This reminded me of some statements stated in the ancient text, Yi Jing (Book of change), which I have translated thus:

When the system is impoverished, implement change;

When the right change is implemented, it will work again;

When the renew system works, it will endure;

When it endures too long, it becomes impoverish again.


4 thoughts on “Ramble and Babble 3

  1. Chris

    A fascinating post, full of such varied and evocative images. It reads like a prose poem in places, recording the times, and revealing just how strange an ‘ordinary’ day in Malaysia really is. Since I see you are something of a poet as well, perhaps you could rework it explicitly as such. With that amazing image of the wriggling larva in an altar dish, I immediately think of Yusuf Komunyakaa, especially his “Talking Dirty to the Gods”. I’ll try to remember to bring it to class if you haven’t yet seen it.

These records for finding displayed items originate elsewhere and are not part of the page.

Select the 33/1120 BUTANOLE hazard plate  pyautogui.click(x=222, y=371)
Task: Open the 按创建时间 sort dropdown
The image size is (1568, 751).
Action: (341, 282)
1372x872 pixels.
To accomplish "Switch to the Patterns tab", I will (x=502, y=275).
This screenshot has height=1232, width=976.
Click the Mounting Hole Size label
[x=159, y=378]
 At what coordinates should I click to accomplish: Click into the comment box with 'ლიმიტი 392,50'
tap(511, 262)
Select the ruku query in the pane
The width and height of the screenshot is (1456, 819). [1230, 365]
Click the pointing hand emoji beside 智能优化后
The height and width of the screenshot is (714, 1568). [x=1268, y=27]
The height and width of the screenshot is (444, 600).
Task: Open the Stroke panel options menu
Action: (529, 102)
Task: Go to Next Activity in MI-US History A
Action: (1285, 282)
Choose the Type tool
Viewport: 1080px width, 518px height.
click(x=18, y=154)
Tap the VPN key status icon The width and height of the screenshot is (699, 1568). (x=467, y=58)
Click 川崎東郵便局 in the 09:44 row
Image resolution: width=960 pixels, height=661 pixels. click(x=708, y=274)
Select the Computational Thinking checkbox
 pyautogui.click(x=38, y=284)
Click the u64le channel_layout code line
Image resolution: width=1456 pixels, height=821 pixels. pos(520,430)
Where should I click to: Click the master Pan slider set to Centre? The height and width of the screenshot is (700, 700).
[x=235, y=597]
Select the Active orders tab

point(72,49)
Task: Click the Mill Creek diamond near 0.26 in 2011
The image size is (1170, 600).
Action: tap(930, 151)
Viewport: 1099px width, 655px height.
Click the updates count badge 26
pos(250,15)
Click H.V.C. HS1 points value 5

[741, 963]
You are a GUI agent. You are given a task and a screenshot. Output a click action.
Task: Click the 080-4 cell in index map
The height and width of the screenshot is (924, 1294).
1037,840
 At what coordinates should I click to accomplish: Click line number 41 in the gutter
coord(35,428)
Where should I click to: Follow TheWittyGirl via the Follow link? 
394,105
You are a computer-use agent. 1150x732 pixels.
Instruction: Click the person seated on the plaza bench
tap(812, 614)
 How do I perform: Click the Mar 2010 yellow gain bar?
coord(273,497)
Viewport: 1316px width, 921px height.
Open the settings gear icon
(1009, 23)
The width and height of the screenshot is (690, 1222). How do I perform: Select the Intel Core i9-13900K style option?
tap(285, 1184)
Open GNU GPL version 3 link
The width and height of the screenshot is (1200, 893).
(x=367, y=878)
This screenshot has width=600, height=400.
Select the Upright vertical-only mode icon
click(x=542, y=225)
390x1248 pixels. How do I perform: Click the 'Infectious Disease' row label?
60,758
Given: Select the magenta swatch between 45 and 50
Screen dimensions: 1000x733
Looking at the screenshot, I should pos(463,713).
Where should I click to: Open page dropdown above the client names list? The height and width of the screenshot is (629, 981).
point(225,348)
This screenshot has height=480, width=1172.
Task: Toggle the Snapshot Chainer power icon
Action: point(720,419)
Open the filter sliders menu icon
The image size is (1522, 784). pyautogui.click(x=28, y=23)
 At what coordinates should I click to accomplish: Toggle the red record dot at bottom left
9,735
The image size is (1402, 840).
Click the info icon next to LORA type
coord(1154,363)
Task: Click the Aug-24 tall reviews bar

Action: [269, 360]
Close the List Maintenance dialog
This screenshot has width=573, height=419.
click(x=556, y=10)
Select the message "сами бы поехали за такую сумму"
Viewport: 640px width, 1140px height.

  2. wonkywizard Post author

    Chris, I appreciate your generous comment, and your recommendation to read Yusuf Komunyakaa. What I have learned from my teachers, I have tried to apply them in my blog.Peter Kivy, in his writing about “The Experience of Reading”, wrote about the “gaps and the afterlife of the silent reading experience.” The narrator is dead to have an “afterlife” for the readers to “interpret”. Each “perform” in their own ways.
    Some of my friends have phobia in reading poetry. I hope they will enjoy my prose.

  3. wonkywizard Post author

    Chris recommended Yusef to me. He is/was a professor of English at Princeton, poet and philosopher of repute.He considered “Eros and Maggots with equal insight”. You search “Talking Dirty to the Gods”, you will read his long list of poems: Hearsay, Homo Eretus,The Centaur.